[PATCH] implement futimes

Mon Nov 23 10:12:29 UTC 2009

On Sunday 22 November 2009 21:19:47 Austin Foxley wrote:
> On 11/22/2009 02:21 PM, Rob Landley wrote:
> > Instead, like the proverbial cutting wedge whose edge splits into two
> > points, foreward progress goes to zero.
>
> As a relative newcomer to this project, thanks for the history lesson.

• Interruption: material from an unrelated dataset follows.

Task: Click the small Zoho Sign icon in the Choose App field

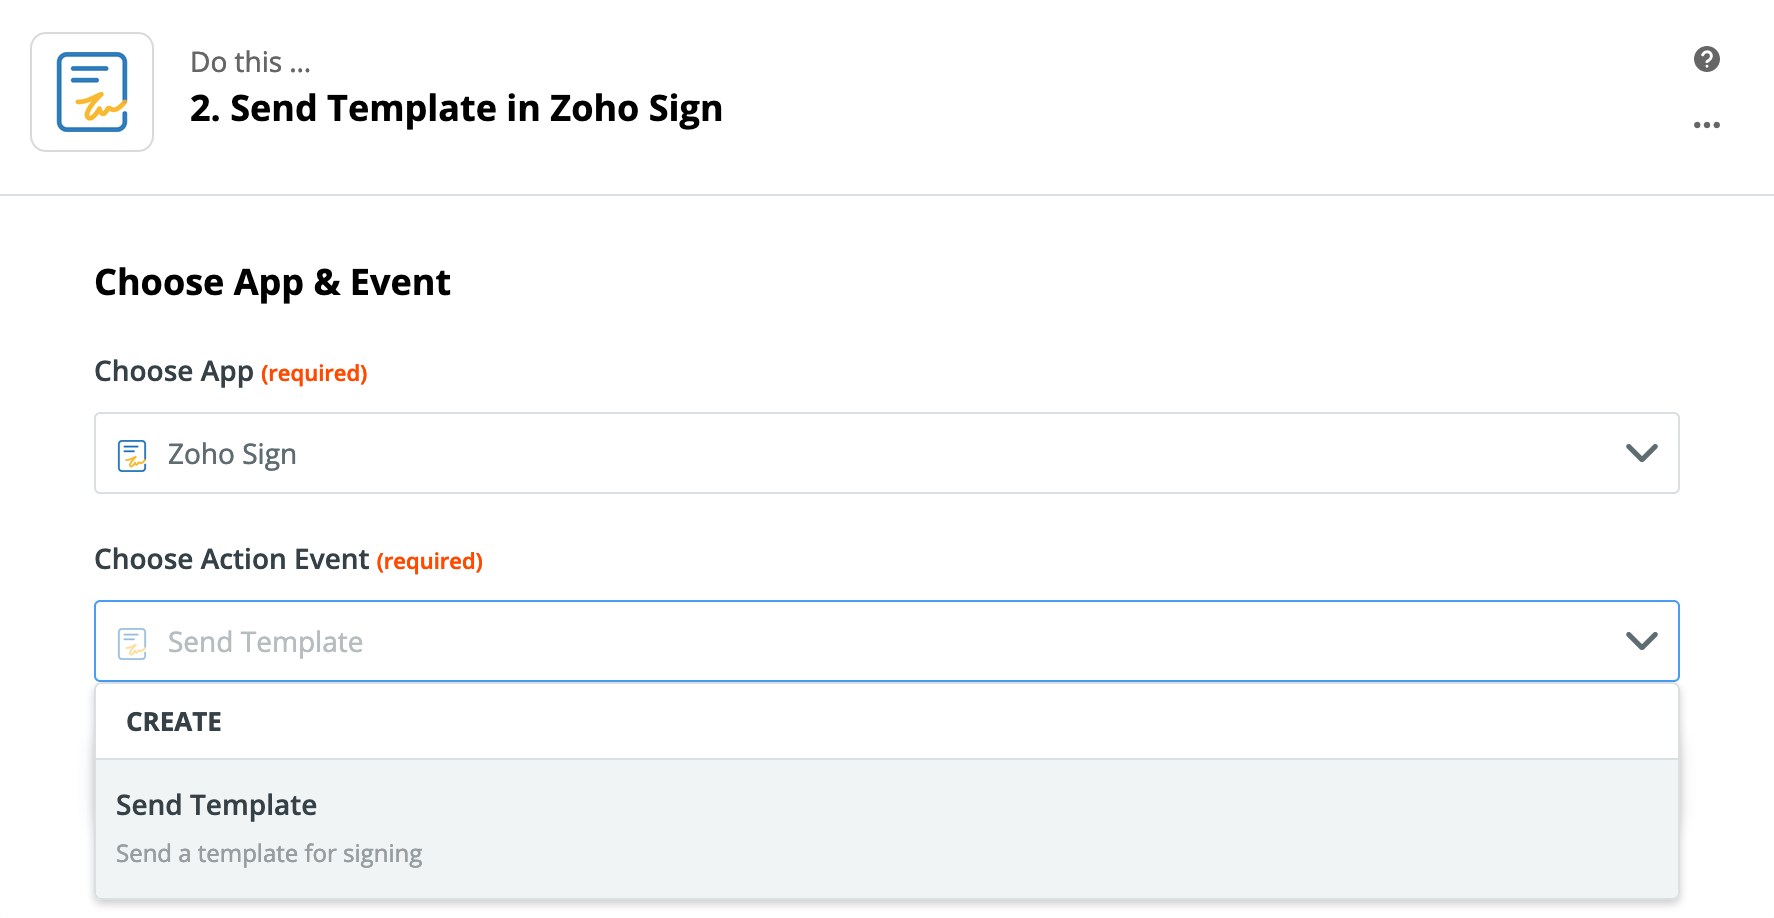Action: [132, 455]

Computer history's a hobby of mine even for projects I _haven't_ been 
following for a decade...

And thanks for your work on the Sparc target.  (I need to get back to testing 
that, it's just wandered a half-dozen items down on my todo list.  Possibly 
todo stack?)

> First step towards sanity: Let me commit the nptl_merge branch to
> master. If you haven't looked at it, I've got all the relevant changes
> for nptl grouped into related commits, and it's up to date with master
> as of today.

Yay!

When this is available as a patch series, I'd love to read it.  (But don't let 
that stop it from going _in_.  It can always be reviewed after the fact.  
We've got the complete history, getting it in will mean there's exactly one 
tree we expect people to _test_.  Splitting your tester base is disastrous, 
splitting what you expect people to test makes the effectiveness of the test 
effort go down exponentially.  There've been studies on this, it's one of them 
network effects things...)

> Second step: I'm fairly sure Bernhard is planning to release a 0.9.30.2
> soon. There are a lot of important fixes that have already made it in to
> that.

I'm all for bugfix-only releases, but they're mostly orthogonal to development 
stabilization releases.

I say "mostly" because without bugfix-only releases you have the "no release is 
ever stable" problem the Linux kernel had for the longest time.  They're 
important because they take patch pressure off the -dev branch, and ironically 
allow it to cycle faster.

--- You can stop reading here (the rest is all history and release management 
theory).

The current Linux "stable series" four level dot-release stuff started in March 
2005, with Linus proposing an even/odd numbering scheme that was just totally 
unworkable:

  http://lkml.indiana.edu/hypermail/linux/kernel/0503.0/0512.html

And then an ENORMOUS thread ensued (which is well worth reading, if you have a 
spare weekend).

Eventually, Linus proposed something workable:

  http://lkml.indiana.edu/hypermail/linux/kernel/0503.0/0910.html

And he got a volunteer:

  http://lkml.indiana.edu/hypermail/linux/kernel/0503.0/0918.html

Luckily, back then kernel-traffic was still in operation and did a _heroic_ job 
summarizing the thread.  Here is why the kernel guys did what they did:

  http://kerneltraffic.osmirror.nl/kernel-traffic/kt20050403_303.html#2

And some follow up:

  http://kerneltraffic.osmirror.nl/kernel-traffic/kt20050402_302.html#8
  http://kerneltraffic.osmirror.nl/kernel-traffic/kt20050402_302.html#11
  http://lkml.indiana.edu/hypermail/linux/kernel/0512.0/0634.html
  http://kerneltraffic.osmirror.nl/kernel-traffic/kt20050403_303.html#9
  http://kerneltraffic.osmirror.nl/kernel-traffic/kt20050612_315.html#5

One little subtlety: people who are fiddling with older versions and want to 
backport fixes actually need one _more_ bugfix release than you'd think, because 
bugs fixed between the last dot-release and the new -dev stabilization were 
getting dropped on the floor.  There was a hole in the kernel -stable series 
for the first few months, which got closed here:
  http://lkml.indiana.edu/hypermail/linux/kernel/0512.0/1327.html

It occurs to me that I've learned a huge amount about release management over 
the years from reading this kind of stuff... and it's probably never been 
written up coherently anywhere.  The open source community's just _evolved_ a 
set of best practices which you pick up via osmosis.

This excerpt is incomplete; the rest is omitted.